### EXERCISE TASK
Reproduce everything from the line that contains "Task: Click the green EUVI legend label" down to the line that contains "Action: [x=249, y=746]", both included, offsetting every coordinate in the answers by 8. Omit the pictures from your reply.

### EXTRACTED INFORMATION
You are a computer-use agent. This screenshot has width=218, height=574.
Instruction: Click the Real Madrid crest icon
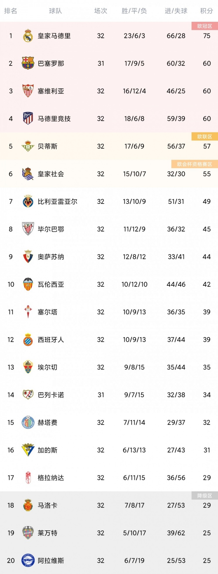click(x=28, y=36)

* * *

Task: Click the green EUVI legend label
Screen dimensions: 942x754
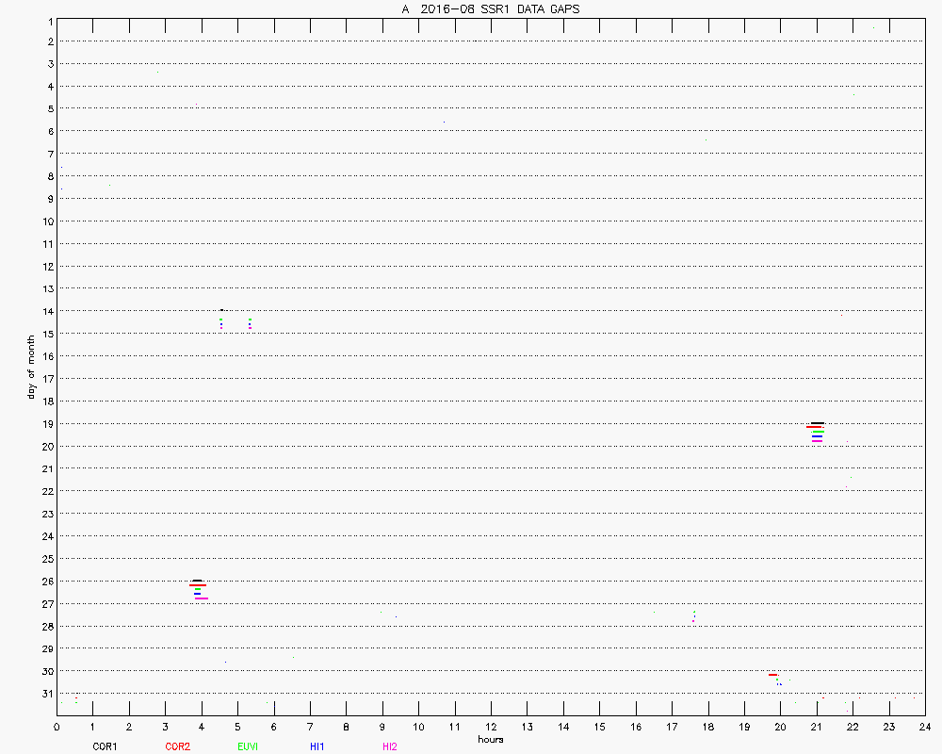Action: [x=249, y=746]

### ANSWER BELOW
Task: Click the green EUVI legend label
Screen dimensions: 942x754
Action: [x=257, y=754]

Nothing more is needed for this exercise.